Da quando è morta … … … Da quando è morta.
Qualcosa di comico.

Un lebbroso supplica Cristo di guarirlo. Cristo tende la mano e dice: La tua fede ti ha salvato. Sei guarito. Però … metti la mascherina!
Come si chiamava? … Quel pittore del quattrocento … il pittore non avrebbe dipinto la scena se tra Cristo e il lebbroso ci fosse stata una mascherina.
Beati quelli che non partecipano agli assembramenti e non alitano goccioline di saliva piene di virus in faccia ai vicini, perché di loro è il regno dei cieli.
Nel quadro di Giotto Cristo avrebbe detto alla Maddalena: Noli me tangere. Non mi toccare, non sai che è pericoloso? Prima disinfetta le mani!
Niente mistero, niente poesia.
Niente religione.
Non c’è più religione.
Ora c’è matematica. Lo dicevamo a scuola. Tanto tempo fa.
Non mi convinci. Non ce la faccio a metterla.
La gente la porta in un modo!
Ieri ho visto uno che aveva fatto un buchino in corrispondenza della bocca e ci aveva infilato una sigaretta accesa.

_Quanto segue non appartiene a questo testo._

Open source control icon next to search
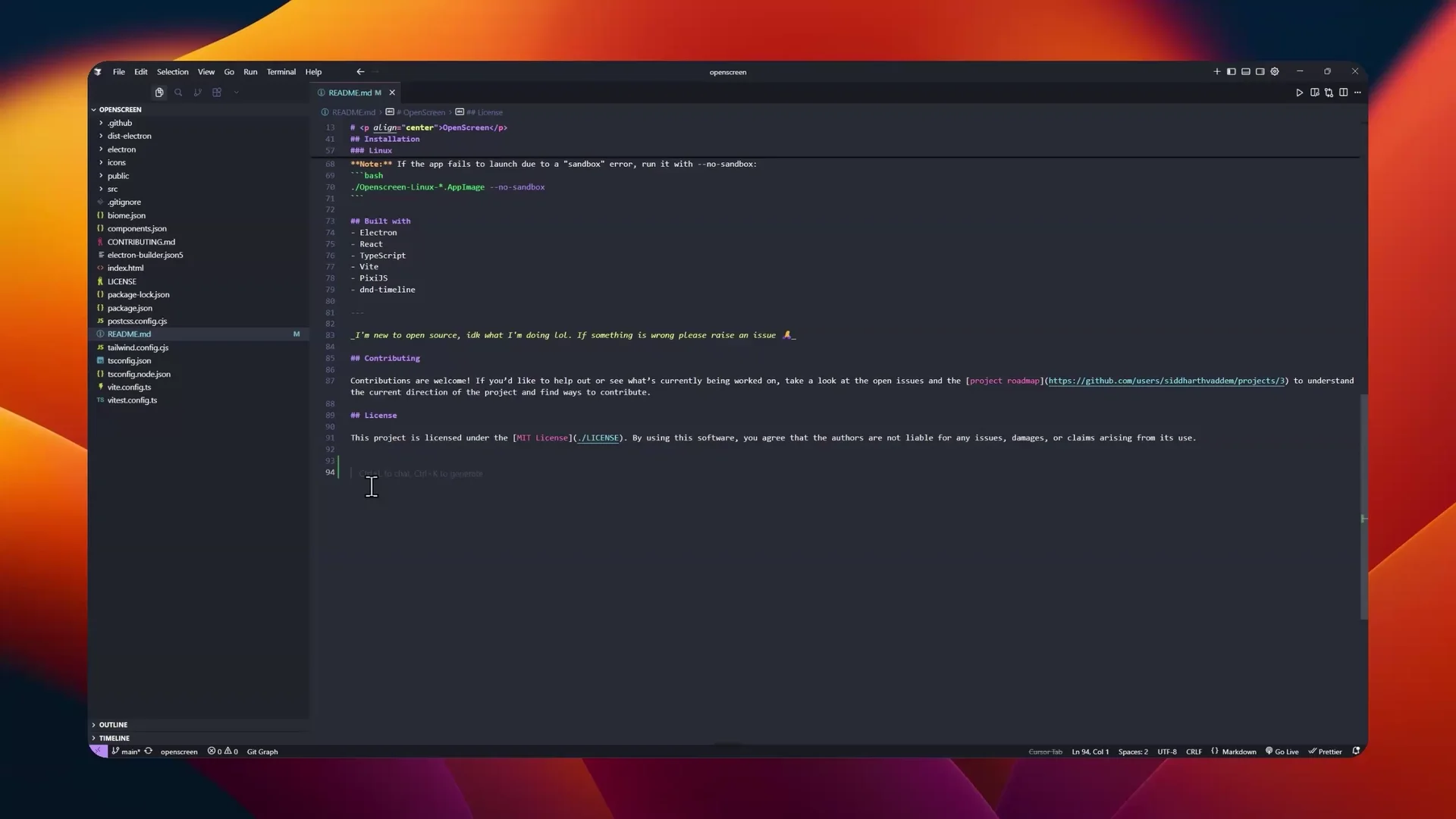 click(x=198, y=93)
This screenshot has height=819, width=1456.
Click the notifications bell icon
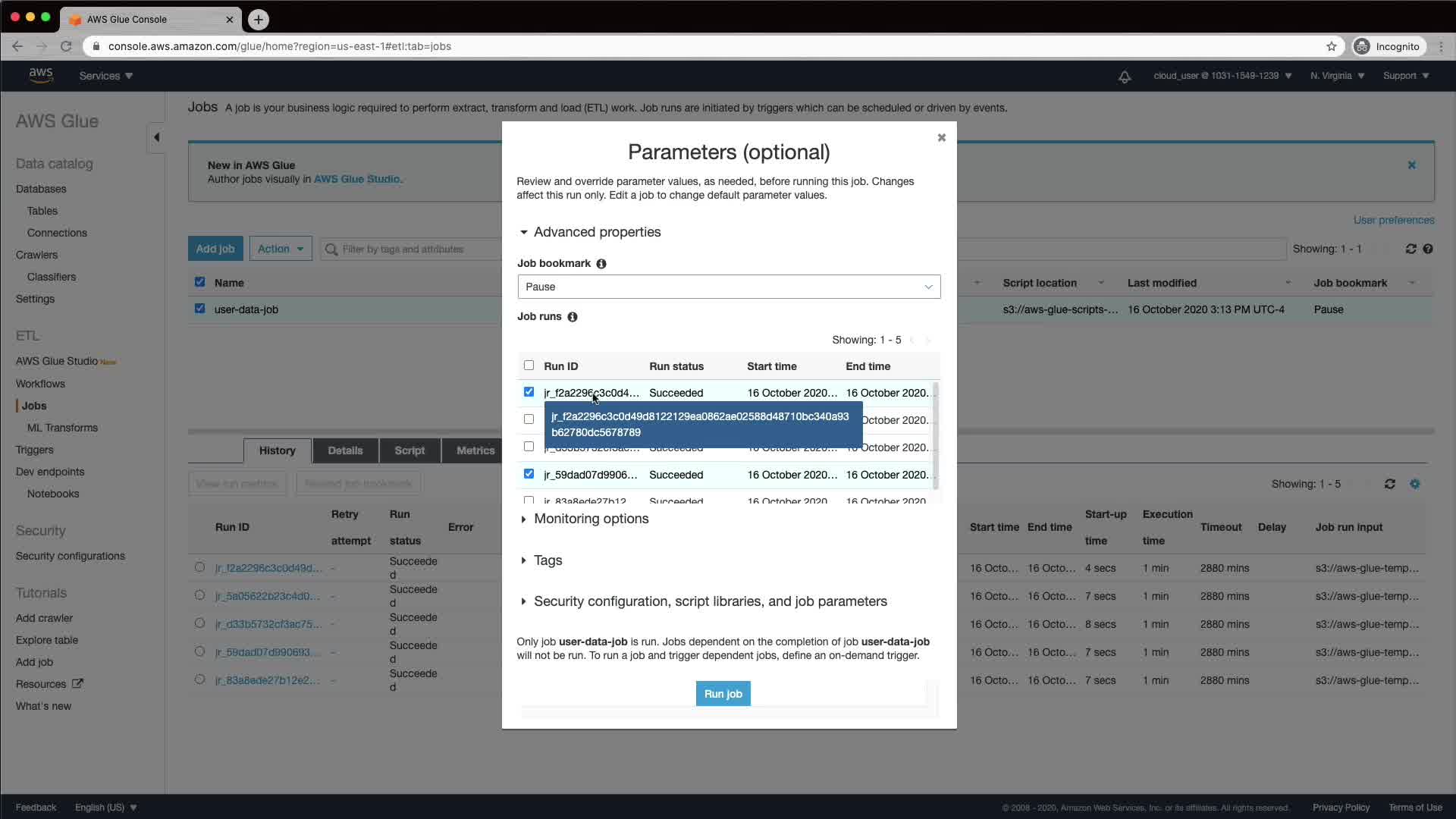click(1125, 77)
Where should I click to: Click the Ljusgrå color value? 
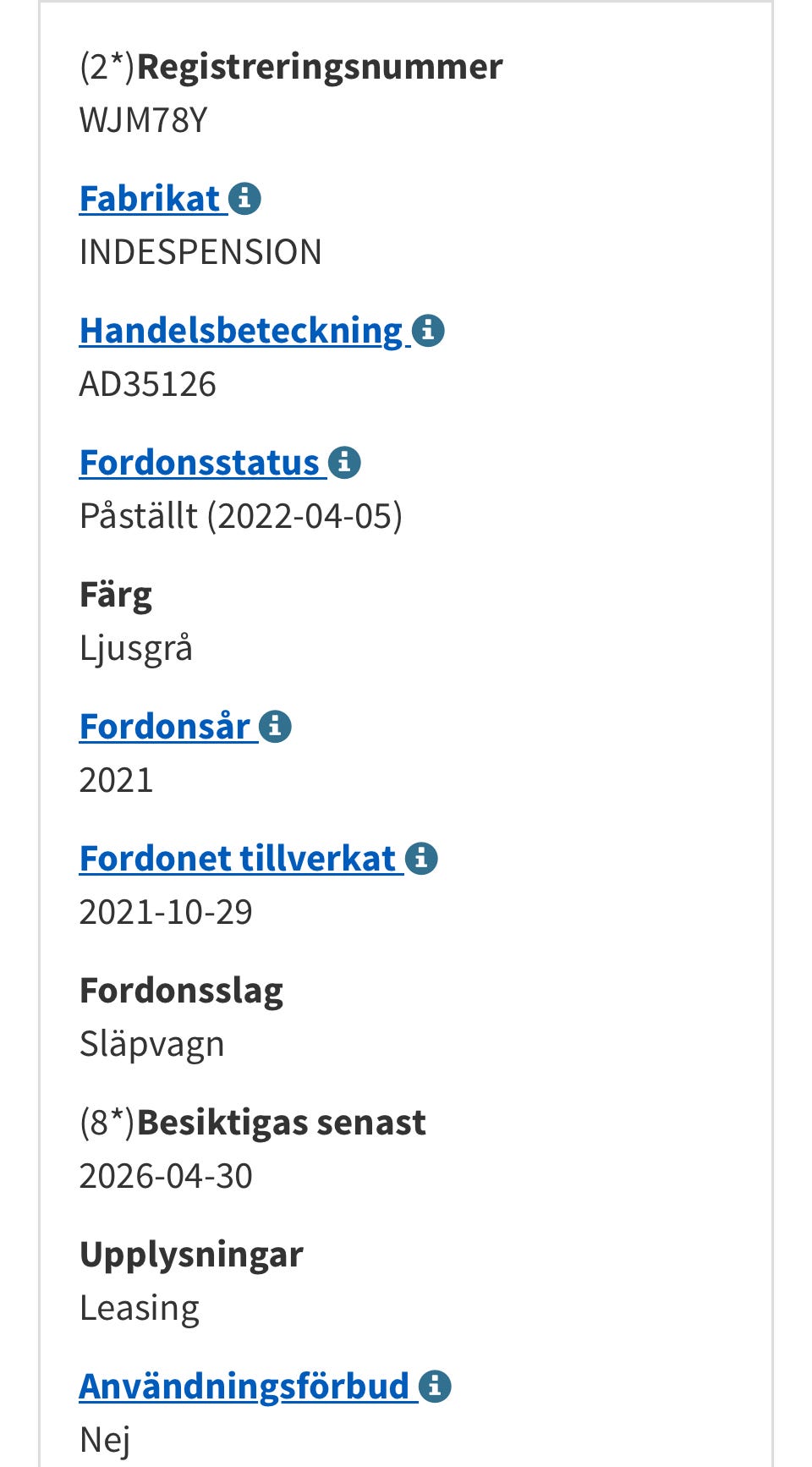(136, 648)
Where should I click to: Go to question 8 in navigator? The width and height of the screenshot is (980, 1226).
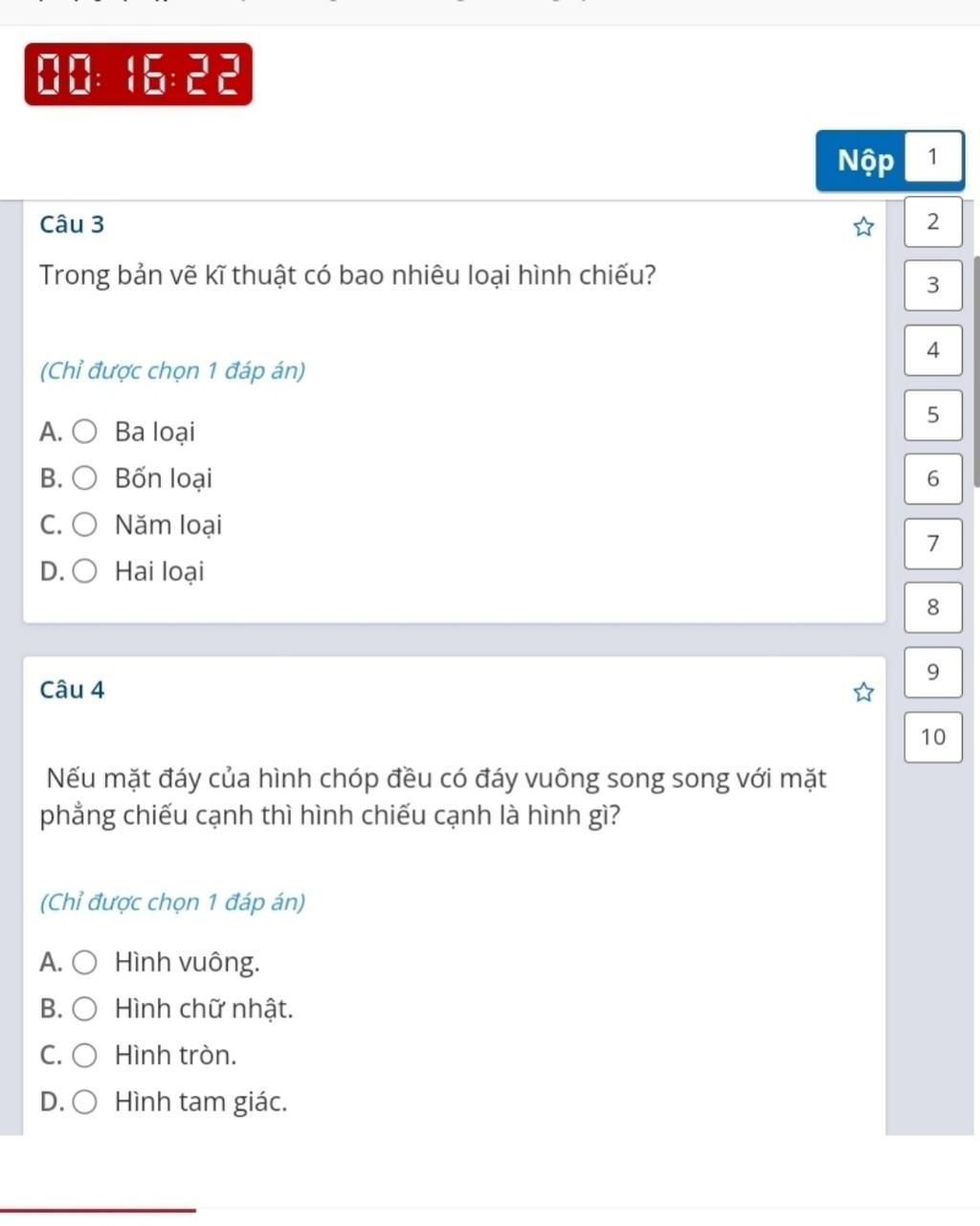click(933, 608)

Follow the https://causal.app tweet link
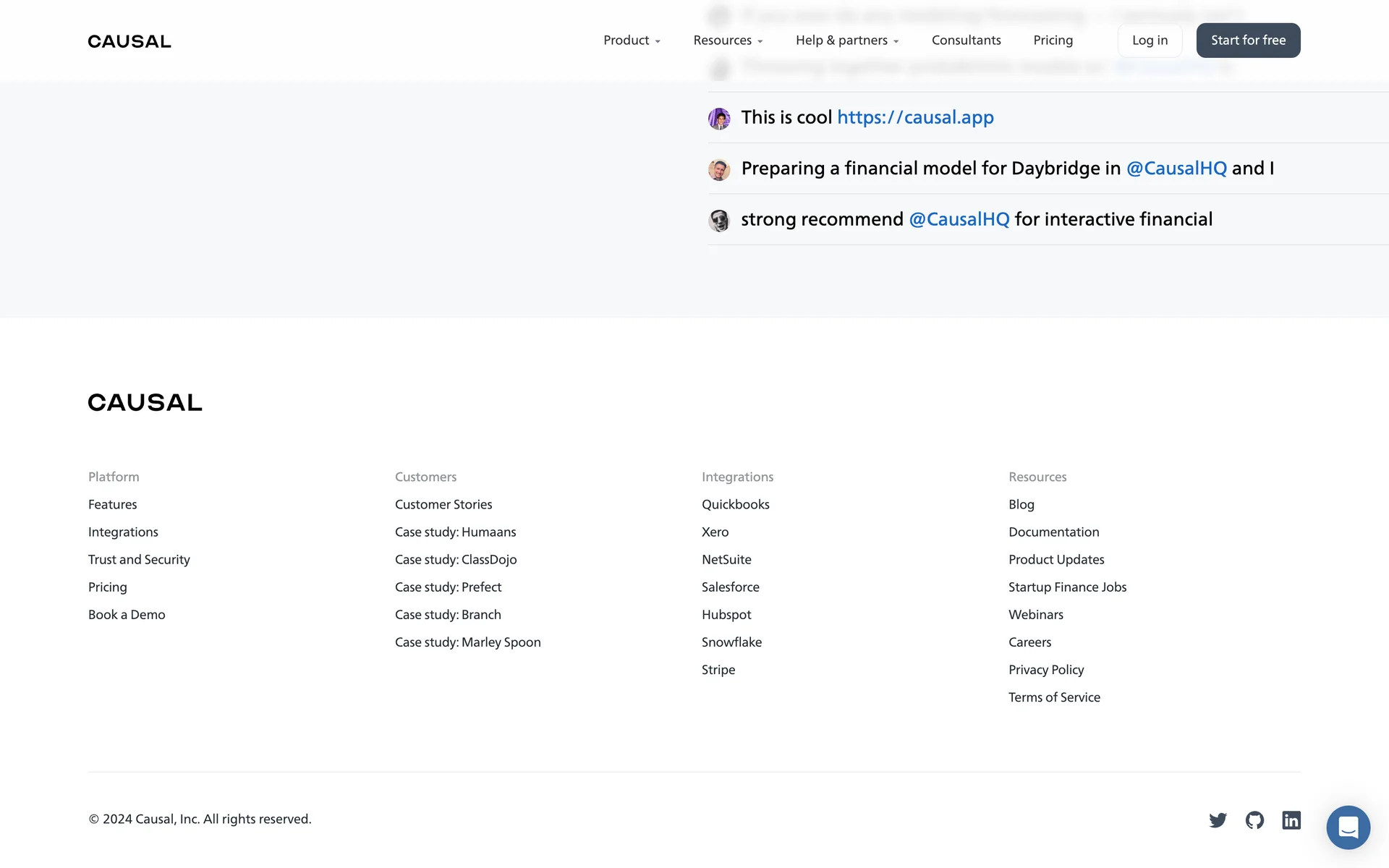point(915,117)
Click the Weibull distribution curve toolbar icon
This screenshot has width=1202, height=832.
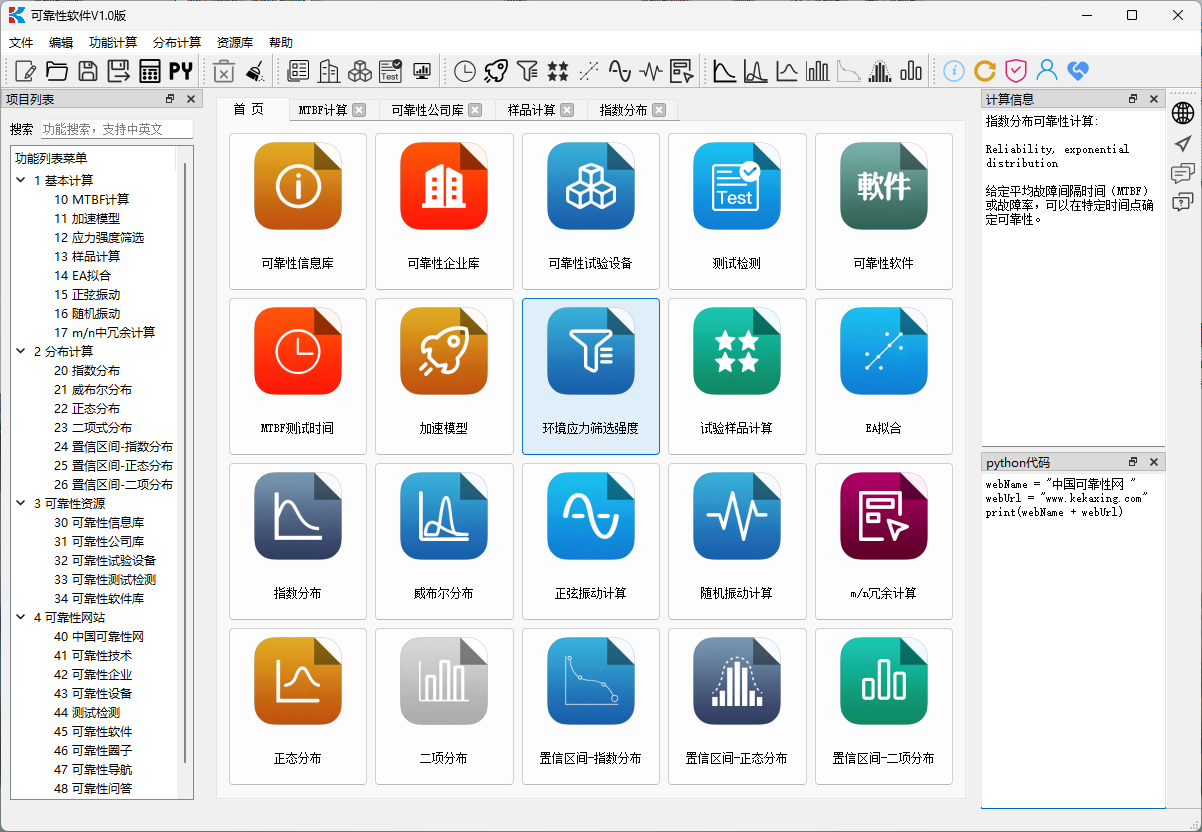[x=756, y=70]
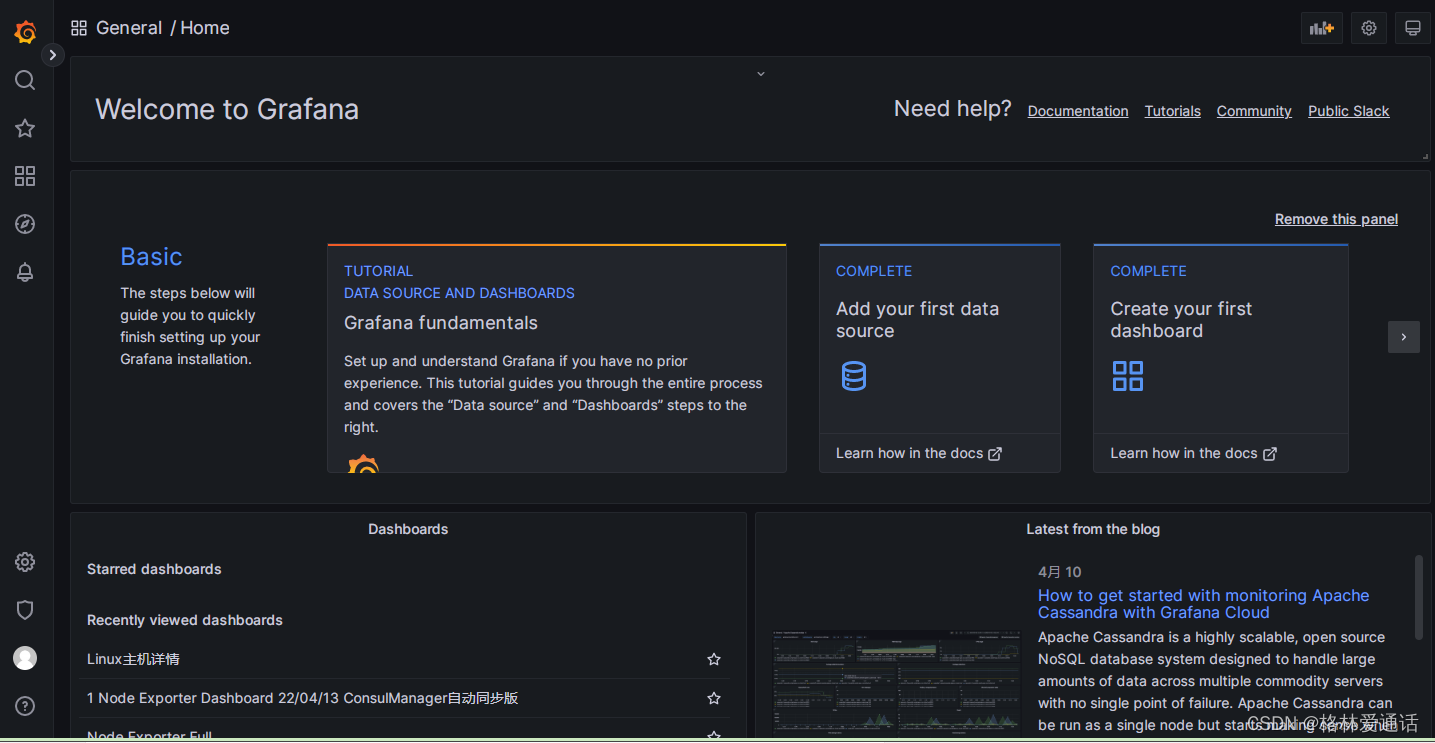
Task: Click the blog post thumbnail image
Action: pyautogui.click(x=895, y=683)
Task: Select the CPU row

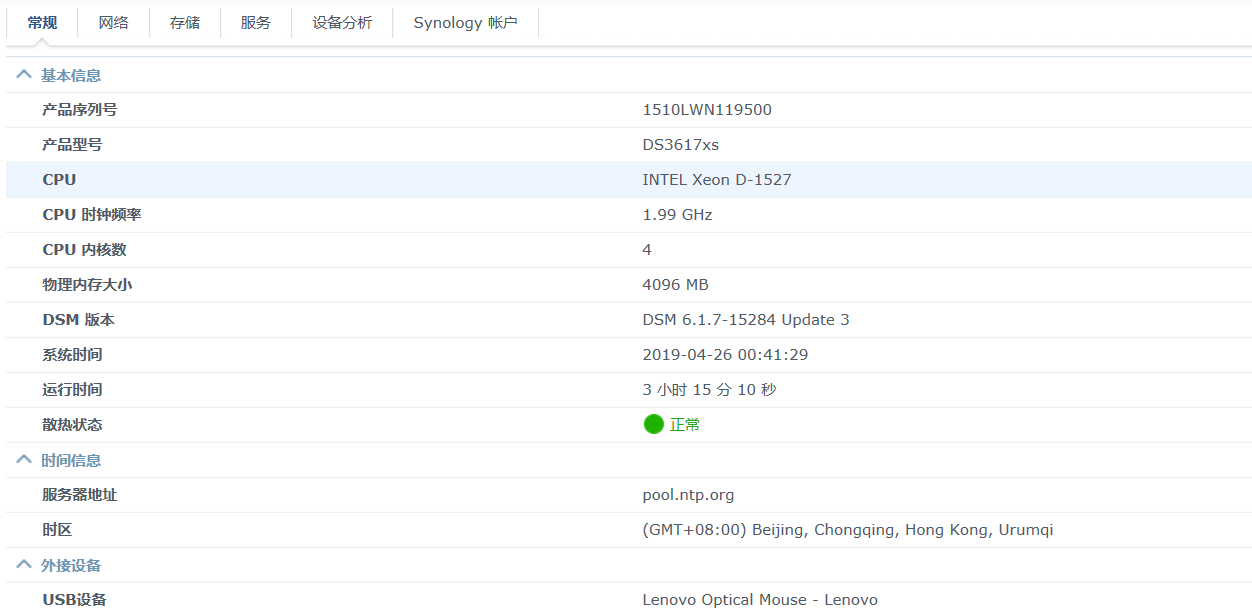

Quello ha capito tutto. Dev’essere uno degli scienziati che intervistano alla televisione, uno dei grandi esperti che parlano, parlano e si contraddicono tra di loro, sono solo interessati a dire: io l’avevo detto, gli altri sbagliavano.
Allora ditelo qualche volta, cazzo! Ditelo: Non so. Le mascherine servono, non servono, sono inutili, sono necessarie, si possono riutilizzare: non so. Fate un po’ voi, o rivolgetevi a qualcun altro.
Mi è bastato leggere il numero dei morti per avvertire un brivido nelle ossa e convincermi della necessità di non uscire, nonostante la primavera.
Resto in casa, non mi va di mettere la mascherina! Va messa anche in casa? Per via di mio figlio che è tornato da zone a rischio? Che esagerazione!»

Così diceva tra sé e sé mentre lo portavano in terapia intensiva, stranamente sereno.
Sicuramente lo avevano sedato. Si apprestavano a intubarlo e il cervello, quasi assente, ripercorreva l’ultima telefonata, prima di addormentarsi.